Esos chicos llevaban un rato hablando con nosotros. Deben tener 8 y 12 años, puede que sean hermanos o simplemente amigos, en todo caso: son vecinos.
En el barrio de Palermo, corazón de la ciudad de Buenos Aires, hay demasiados bares y demasiadas tiendas fuera del alcance de sus habitantes. Estos chicos parece que son parte del paisaje y uno se pregunta cómo serán sus vidas, sus casas, si comerán bien, si serán queridos por sus padres.
Al verlos hablar con los adultos y al sentir el especial cariño que nuestro amigo el gallego siente por ellos, uno se reconcilia con el barrio, sabe que hay algo que hacer, que el barrio no puede estar perdido si flota en el aire ese sentimiento de vecindad, de hermandad, de saber que aun hay gente que lucha por las calles, por las plazas como lugar de encuentro, y no como mero acceso a taxis para comprar en las boutiques más exquisitas del nuevo Palermo Hollywood.
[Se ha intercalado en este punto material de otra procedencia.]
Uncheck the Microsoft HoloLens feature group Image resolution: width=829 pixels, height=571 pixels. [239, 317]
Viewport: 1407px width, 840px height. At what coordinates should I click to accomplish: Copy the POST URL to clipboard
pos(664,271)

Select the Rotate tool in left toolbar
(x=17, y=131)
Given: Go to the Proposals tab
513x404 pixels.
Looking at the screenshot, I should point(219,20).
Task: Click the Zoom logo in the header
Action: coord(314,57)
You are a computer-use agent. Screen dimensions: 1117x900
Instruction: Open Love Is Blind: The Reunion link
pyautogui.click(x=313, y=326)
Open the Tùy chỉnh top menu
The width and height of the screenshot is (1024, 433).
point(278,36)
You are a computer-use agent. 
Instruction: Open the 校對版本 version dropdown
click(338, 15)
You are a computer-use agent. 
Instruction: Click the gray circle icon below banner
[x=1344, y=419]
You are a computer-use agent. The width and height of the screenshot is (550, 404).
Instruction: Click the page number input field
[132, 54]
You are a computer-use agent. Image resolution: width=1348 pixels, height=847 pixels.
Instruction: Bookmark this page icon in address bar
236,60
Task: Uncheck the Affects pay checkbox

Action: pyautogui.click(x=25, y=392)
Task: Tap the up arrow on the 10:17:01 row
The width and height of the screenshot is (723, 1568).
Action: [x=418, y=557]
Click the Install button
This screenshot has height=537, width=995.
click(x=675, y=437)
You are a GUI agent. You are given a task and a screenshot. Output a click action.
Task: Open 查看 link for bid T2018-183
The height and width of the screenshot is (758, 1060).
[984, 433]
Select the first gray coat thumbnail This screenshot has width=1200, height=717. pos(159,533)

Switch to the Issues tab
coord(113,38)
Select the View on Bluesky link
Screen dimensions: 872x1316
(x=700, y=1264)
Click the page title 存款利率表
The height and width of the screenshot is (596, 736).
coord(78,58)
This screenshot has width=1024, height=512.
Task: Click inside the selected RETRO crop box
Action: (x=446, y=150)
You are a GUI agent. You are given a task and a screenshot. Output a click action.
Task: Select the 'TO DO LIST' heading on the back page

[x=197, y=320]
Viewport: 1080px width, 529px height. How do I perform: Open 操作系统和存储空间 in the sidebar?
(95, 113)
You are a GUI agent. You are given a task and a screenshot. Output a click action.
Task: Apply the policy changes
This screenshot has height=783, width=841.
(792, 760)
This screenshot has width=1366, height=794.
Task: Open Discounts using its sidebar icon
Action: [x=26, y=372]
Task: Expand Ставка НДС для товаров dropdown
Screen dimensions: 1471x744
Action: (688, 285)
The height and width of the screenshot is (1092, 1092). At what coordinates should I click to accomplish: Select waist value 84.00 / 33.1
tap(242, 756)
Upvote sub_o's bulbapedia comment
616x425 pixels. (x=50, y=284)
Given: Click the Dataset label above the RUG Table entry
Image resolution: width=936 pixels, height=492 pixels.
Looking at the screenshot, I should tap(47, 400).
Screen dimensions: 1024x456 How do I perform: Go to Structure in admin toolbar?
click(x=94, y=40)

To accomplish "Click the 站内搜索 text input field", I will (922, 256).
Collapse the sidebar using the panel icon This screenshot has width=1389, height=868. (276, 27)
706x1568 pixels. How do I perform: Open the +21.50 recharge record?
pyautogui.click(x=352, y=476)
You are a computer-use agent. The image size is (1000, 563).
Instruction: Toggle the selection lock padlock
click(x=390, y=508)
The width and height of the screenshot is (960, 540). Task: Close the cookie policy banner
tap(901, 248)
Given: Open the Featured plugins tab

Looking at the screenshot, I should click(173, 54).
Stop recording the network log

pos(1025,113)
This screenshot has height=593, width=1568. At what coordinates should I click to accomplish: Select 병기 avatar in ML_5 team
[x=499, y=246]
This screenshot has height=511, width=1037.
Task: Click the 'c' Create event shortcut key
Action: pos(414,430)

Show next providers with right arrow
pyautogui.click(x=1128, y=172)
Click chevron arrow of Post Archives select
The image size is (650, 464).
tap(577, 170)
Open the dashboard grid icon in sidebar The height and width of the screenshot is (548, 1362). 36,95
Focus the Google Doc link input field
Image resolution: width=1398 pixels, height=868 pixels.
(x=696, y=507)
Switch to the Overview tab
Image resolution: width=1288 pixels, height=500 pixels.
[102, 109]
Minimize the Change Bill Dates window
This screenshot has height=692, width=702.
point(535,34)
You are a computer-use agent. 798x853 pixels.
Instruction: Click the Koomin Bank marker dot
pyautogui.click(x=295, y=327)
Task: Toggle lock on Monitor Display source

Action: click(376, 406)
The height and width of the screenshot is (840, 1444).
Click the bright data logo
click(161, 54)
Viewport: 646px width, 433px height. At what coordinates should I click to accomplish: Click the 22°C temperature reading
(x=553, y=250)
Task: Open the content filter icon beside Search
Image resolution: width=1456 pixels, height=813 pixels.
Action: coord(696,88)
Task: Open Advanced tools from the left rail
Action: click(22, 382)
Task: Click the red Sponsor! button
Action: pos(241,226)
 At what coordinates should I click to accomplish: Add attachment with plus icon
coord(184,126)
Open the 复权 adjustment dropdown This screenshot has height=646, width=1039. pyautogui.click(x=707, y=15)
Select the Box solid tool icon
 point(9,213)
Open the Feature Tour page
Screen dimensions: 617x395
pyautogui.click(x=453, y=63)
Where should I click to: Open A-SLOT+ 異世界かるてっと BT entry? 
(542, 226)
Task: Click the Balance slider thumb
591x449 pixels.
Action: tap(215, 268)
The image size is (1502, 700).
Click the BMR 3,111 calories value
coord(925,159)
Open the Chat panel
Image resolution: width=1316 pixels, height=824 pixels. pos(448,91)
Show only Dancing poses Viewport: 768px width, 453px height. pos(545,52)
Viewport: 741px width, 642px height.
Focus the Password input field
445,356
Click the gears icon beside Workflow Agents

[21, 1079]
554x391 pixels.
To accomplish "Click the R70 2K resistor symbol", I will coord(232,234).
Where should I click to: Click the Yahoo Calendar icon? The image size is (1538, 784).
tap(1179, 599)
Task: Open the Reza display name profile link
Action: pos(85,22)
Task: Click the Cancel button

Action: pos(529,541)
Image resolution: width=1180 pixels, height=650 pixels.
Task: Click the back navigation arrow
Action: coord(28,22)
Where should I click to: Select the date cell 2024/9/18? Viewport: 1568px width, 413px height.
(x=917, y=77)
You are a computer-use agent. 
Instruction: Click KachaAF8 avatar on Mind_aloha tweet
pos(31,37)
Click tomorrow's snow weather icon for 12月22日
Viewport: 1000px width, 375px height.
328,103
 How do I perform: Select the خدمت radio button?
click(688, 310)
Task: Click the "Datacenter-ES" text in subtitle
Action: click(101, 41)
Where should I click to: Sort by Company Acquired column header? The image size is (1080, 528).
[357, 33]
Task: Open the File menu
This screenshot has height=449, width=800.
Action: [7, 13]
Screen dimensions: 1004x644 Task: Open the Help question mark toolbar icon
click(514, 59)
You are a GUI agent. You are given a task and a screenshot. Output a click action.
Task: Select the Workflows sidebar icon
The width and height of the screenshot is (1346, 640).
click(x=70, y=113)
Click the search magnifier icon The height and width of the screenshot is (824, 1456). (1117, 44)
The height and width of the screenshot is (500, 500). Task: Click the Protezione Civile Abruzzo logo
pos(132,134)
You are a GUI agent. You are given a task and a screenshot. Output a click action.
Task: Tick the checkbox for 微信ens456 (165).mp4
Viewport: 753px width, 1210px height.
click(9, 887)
A medida que la tarde cae y los comercios cierran, la plaza se va despoblando de esas gentes que la hacen plaza, que hacen barrio de este conjunto de casas y calles, y muchas preguntas acerca de los chicos, de sus casas y sus familias, quedan resueltas a verlos dormir apaciblemente, uno acurrucado al lado del otro, bajo un par de cartones y mantas roídas, a un lado de la plaza, frente las boutiques más exquisitas del Barrio Palermo.